» What needs to be done
A faithful copy of all the records is needed, with the pictures omitted.

» Raw data
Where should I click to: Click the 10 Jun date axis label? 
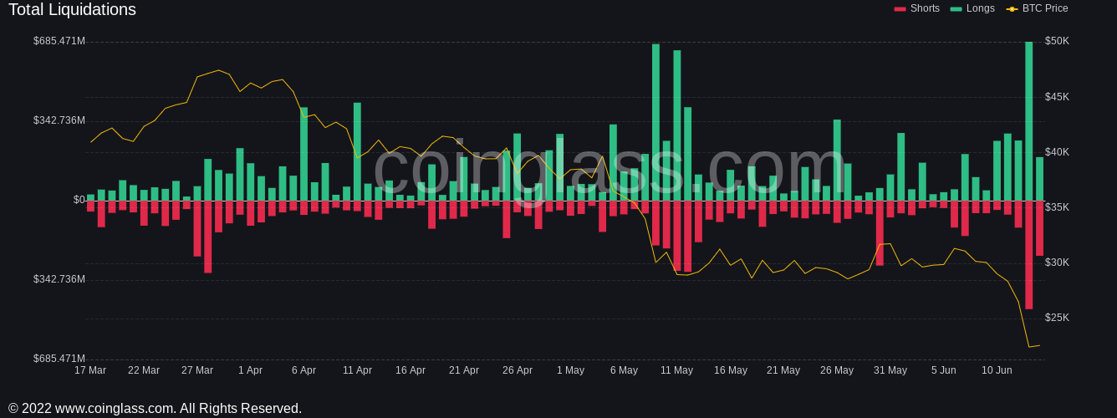click(x=997, y=370)
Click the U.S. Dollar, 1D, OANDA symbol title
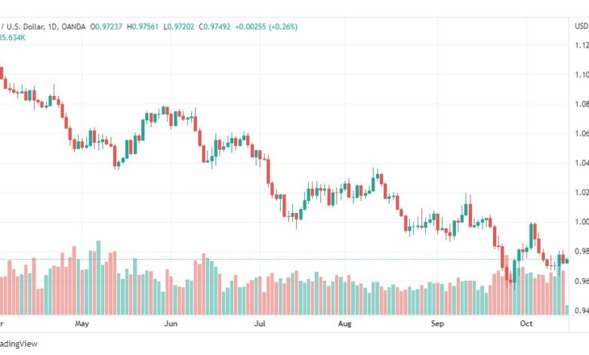This screenshot has width=589, height=355. click(x=42, y=26)
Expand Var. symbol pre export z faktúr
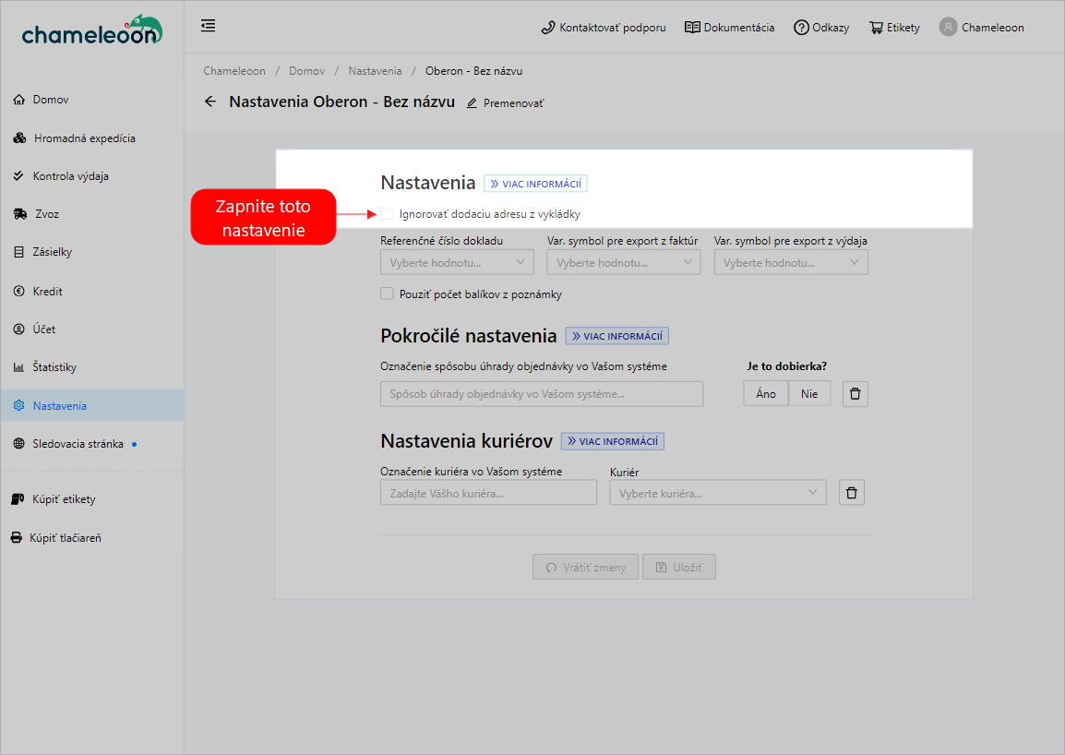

» Response for this exercise
Where should I click to: Click the 10 Jun date axis label? 
click(x=997, y=370)
Click the U.S. Dollar, 1D, OANDA symbol title
This screenshot has width=589, height=355. click(x=42, y=26)
Expand Var. symbol pre export z faktúr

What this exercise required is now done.